Haiku, Gesundheit
On October 20, celebrations of the International Francophone Day of Haiku were held in the two important Canadian locations, Perkins and Montreal. Angèle Lux organized the Perkins event at the old parsonage of Saint Antoine de Padoue Catholic Church. As well as being an expert and author of haiku in French and English, she is also a distinguished painter.
In order to address haiku, let us go back to poetry more broadly. European poetry has for the most part been manifest in use of rhythm and rhyme. Rhyme is clear enough, but rhythm is a bit more complicated. Thus, a line of poetry may have a pattern of syllables of the form short-short-long, short-long, long-long, long-short, etc., or a mixture of these. Take this extract from Shakespear’s Julius Caesar. “Of all the wonders that I yet have heard/ It seems to me most strange that men should fear,/ Seeing that death, a necessary end,/Will come when it will come.”
Julius Caesar is an example of a story poem, a type that also includes epics. A more contemporary example is Robert W. Service’s The Cremation of Sam McGee. “There are strange things done in the midnight sun/By the men who moil for gold;/ The Arctic trails have their secret tales /That would make your blood run cold.”
Sonnets are a form of 14 lines ending in a rhyming couplet. Take Shakespear’s sonnet beginning “Shall I compare thee to a summer’s day,” ends in “So long as men can breathe or eyes can see,/So long lives this, and this gives life to thee.”
Blank verse has rhythm but not rhyme. Take William Cullen Bryant’s Thanatopsis: “To him who in the love of Nature holds/Communion with her viable forms, she speaks/A various language; for his gayer hours/She has a voice of gladness and a smile.”
Let us look at two popular types, the couplet and the limerick. Dorothy Parker was noted for her couplets, such as “Boys don’t make passes/ At girls who wear glasses.” And “I’d rather flunk my Wasserman test/than read a poem by Edgar J. Guest.”
The limerick takes the following form:
“A wonderful bird is the pelican;/Its beak can hold more than its belly can./ It can hold in its beak enough for a week,/And I don’t know how the hell ‘e can.” And There was an old man from Nantucket/Who kept all his dough in a bucket./His daughter, named Nan, ran away with a man,/And as for the bucket, Nan tuck it.”
Most of these forms are found in other European languages, and some have even been translated. Take Lewis Carroll’s nonsense poem Jabberwocky. “’T was brillig, and the slithy toves/Did gyre and gimble in the wabe:/ All mimsy were the borogoves,/And the mome raths outgrabe.” This poem has been translated into French and German, more than once. Here is a bit of one French version: “Il brilgue: les tôves lubricilleux/se gyrent en vrillant dans le guave. ”
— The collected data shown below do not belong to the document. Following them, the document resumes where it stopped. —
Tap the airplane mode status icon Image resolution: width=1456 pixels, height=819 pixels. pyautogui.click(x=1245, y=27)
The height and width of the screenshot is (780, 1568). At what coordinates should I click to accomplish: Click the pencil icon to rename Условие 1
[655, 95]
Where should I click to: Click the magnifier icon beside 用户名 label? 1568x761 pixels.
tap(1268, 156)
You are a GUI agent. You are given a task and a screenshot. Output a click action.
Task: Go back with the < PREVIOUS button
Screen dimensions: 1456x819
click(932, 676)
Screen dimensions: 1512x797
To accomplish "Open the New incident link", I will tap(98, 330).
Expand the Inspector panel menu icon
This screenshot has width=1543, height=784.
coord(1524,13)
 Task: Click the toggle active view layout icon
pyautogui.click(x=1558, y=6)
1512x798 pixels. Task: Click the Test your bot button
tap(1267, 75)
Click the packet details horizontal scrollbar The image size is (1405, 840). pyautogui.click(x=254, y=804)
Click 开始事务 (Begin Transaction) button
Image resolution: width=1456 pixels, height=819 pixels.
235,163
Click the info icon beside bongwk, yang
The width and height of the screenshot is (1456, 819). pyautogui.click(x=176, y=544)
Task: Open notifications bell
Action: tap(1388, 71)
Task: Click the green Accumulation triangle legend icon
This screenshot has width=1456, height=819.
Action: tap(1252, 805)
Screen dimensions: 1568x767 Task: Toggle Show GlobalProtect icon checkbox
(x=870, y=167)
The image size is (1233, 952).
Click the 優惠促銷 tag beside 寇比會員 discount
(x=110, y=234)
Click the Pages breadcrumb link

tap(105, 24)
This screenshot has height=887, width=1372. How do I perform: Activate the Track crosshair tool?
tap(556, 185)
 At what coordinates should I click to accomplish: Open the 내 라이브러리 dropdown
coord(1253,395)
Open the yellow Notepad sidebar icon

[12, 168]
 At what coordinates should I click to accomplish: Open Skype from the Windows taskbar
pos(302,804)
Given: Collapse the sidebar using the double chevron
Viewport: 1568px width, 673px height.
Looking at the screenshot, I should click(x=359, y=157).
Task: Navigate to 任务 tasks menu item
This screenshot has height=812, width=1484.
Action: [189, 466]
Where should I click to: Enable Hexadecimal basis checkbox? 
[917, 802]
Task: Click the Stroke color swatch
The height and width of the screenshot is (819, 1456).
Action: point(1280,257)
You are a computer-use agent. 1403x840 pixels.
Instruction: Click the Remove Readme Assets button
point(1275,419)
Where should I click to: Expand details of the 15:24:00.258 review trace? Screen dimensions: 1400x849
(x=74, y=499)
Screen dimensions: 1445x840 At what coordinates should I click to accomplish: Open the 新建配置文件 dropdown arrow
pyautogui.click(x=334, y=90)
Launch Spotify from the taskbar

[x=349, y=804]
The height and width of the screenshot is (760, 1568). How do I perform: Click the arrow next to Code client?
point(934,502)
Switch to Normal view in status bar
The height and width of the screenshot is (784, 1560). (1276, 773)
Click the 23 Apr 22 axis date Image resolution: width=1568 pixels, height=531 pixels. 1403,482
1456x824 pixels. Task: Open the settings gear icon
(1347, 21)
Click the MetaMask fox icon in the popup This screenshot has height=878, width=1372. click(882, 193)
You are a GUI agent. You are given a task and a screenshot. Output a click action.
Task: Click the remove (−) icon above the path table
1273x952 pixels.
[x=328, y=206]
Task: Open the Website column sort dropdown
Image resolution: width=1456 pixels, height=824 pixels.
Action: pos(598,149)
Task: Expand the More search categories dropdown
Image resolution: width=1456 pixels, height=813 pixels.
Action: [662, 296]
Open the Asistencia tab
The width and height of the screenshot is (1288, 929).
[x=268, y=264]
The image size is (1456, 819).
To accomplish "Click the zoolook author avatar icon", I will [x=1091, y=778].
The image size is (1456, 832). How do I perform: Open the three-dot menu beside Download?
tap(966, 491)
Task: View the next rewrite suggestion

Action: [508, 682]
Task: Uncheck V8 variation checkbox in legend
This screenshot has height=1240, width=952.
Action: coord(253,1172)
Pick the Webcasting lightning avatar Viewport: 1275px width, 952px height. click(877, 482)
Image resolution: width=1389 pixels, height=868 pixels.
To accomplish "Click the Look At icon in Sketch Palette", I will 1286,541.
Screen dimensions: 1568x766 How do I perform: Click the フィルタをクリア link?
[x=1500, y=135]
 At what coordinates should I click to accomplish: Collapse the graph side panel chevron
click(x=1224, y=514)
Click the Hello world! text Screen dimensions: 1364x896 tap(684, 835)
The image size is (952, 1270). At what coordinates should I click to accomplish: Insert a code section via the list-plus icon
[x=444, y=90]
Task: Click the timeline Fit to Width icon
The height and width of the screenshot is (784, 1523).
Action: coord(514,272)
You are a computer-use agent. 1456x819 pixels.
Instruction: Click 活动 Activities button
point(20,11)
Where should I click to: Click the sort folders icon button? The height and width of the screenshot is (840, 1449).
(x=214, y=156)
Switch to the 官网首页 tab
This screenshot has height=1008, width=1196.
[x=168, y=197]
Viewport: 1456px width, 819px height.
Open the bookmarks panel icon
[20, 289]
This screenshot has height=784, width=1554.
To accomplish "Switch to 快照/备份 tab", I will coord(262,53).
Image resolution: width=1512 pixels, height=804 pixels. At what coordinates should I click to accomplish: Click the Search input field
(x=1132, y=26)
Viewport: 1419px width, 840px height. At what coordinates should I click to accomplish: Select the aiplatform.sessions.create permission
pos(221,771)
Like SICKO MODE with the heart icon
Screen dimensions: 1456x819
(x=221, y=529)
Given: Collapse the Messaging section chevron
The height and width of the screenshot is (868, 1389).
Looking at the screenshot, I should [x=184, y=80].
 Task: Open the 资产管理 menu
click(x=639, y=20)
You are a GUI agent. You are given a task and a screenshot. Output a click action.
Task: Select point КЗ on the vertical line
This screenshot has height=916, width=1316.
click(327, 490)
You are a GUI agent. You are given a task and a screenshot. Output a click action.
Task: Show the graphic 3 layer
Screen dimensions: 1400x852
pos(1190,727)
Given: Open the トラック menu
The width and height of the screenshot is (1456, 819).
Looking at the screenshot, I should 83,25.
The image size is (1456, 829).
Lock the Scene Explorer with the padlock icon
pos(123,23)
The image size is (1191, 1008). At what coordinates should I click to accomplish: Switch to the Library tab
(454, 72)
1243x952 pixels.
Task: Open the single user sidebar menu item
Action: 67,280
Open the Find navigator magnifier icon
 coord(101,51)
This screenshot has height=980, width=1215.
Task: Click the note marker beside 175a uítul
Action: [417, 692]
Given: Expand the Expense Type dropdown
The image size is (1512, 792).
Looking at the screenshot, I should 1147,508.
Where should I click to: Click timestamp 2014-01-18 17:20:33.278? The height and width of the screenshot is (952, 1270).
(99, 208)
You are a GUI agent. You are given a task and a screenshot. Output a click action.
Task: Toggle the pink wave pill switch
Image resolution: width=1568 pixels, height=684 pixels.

Free verse is another form, without necessary rhyme or rhythm. Take this e.e. cummings’ suggestive take on driving a new car: “she being Brand-new; and you know consequently a little stiff i was careful of her and. . .”
If you want to see the full poems above, check Google.
One could go on about types of English poetry and equivalents in other European languages. However, transferability is not universally possible. For example, the psalms of the Hebrew Bible take repetition of the initial letter of a line as the form. We would have difficulty with poetry in that form in English or other European languages. However, the Japanese haiku has made the leap. The Bulletin’s editor emeritus Fred Ryan has authored a collection of playful haiku called Haiku’ku, available from the Bulletin.
When Lux described haiku, it became clear that it is the poetry of no: no sentences, no titles, no adverbs, no metaphors, no descriptions of emotions, and few if any adjectives. The typical form has 17 syllables in three lines, five, seven and five, using two images, ordinarily the first and third as one image and the second as the other. Sometimes a line is shorter but not longer.
A haiku presents a fugitive scene in a tiny detail, here and now. It is usually related to nature. It speaks of simple things in a simple style with simple words. Emotions are evoked through concrete images. Lux illustrated with an example of her own:
Sous son nez d’enfant
La trace d’un limace
Matin de grand froid
Our rendering is not a complete translation, as we attempt to preserve the haiku form :
under a child’s nose
a slug’s track found on a leaf
morning of deep cold
The careful observer might note that Lux has violated the rules, as we have three images, not two.
It was not just exposition at the session in Perkins. Lux encouraged us to produce haiku and to criticise one another. Back to the grand “no”: Sorry, you’ve made a sentence. And so it went for the rest of the session.